So You Think You Have It Bad

by beencounter

One day at work while eating licorice, a dental filling fell out. The problem was, my family didn't have a regular dentist even three years after moving. Let's just agree it wasn't a high priority. Looking online to find a dentist near our home, I saw AAA Dental Services. Envisioning that we could use this new doctor as our family dentist, I called and surprisingly an appointment was available right away. In hindsight, this should have been my first clue.

At the dentist's office, the waiting room was empty. I was given a clipboard of forms to fill out. The first page was for dental insurance. Completing that, I flipped to the next page, which was bright orange. In bold, black letters, a notice said that Dr. Smith suffered from a medical condition called Tourette's Syndrome. So what, I thought. We all have our problems. In a hurry to complete the forms, I paged to the next one about dental history.

When I handed my clipboard back to the receptionist, she said, "The doctor will see you now." This really should have been another hint at what was to come, but I was in a hurry and wanted to get back to work.

In the exam room, I shook hands with Dr. Smith as his assistant clipped a paper bib into place. Dr. Smith was in his thirties, medium-sized, with short black hair. He had pictures of his family on the walls. I noted one of the pictures was of two dogs. Great, I thought, Dr. Smith is a dog person. Our family loves dogs.

As Dr. Smith poked the dental ice pick around my tooth, he said one word in a shout. At first I thought maybe I heard wrong, because Dr. Smith's assistant stood on the other side and appeared as if she hadn't heard anything.

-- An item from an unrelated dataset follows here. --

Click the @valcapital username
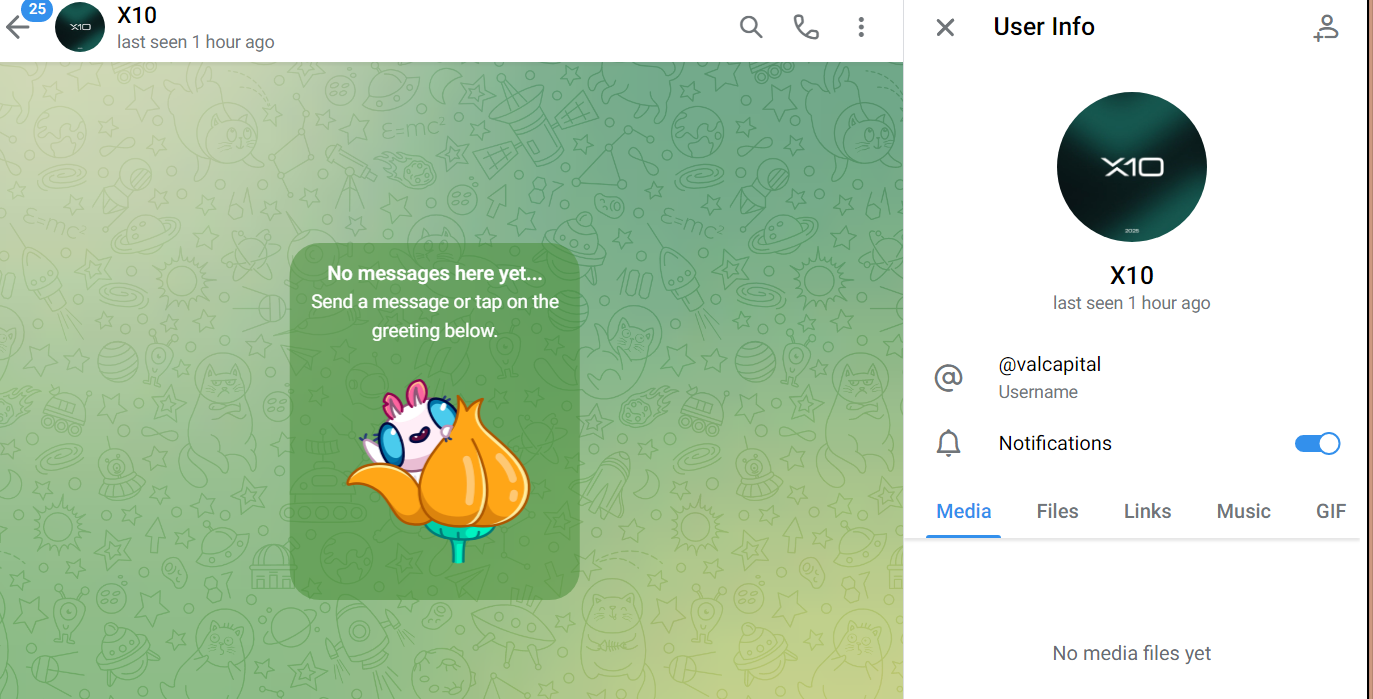 point(1049,365)
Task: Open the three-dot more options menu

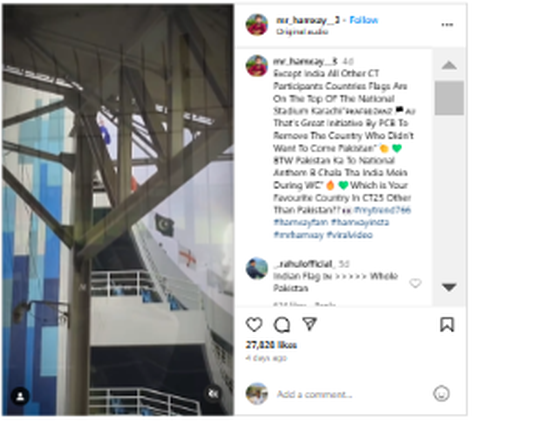Action: (447, 25)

And Dr. Smith acted like he wasn't saying anything, either. I eyeballed the exam room and no one else was there. Was I nuts? Surely I was imagining things.

But there it was again loud and clear, the f-word. Yes, that four-letter word starting with the letter "f." As Dr. Smith worked, he now repeated that word over and over again, like a chant.

At this point, my strategy was to keep Dr. Smith talking, because when he spoke in conversation everything was normal. My strategy was short-lived once Dr. Smith began working. I discovered a new truth: it's difficult to maintain a conversation when dental instruments are in your mouth.

Well, so much for Dr. Smith being our family dentist, especially since our son was 4 years old. I quickly envisioned Sam repeating the word at daycare. That could not happen. I was already in the Dutch with the daycare director, but that's another story.

Dr. Smith finished his work and as I exited the lobby, the f-word was heard faintly coming from down the hall.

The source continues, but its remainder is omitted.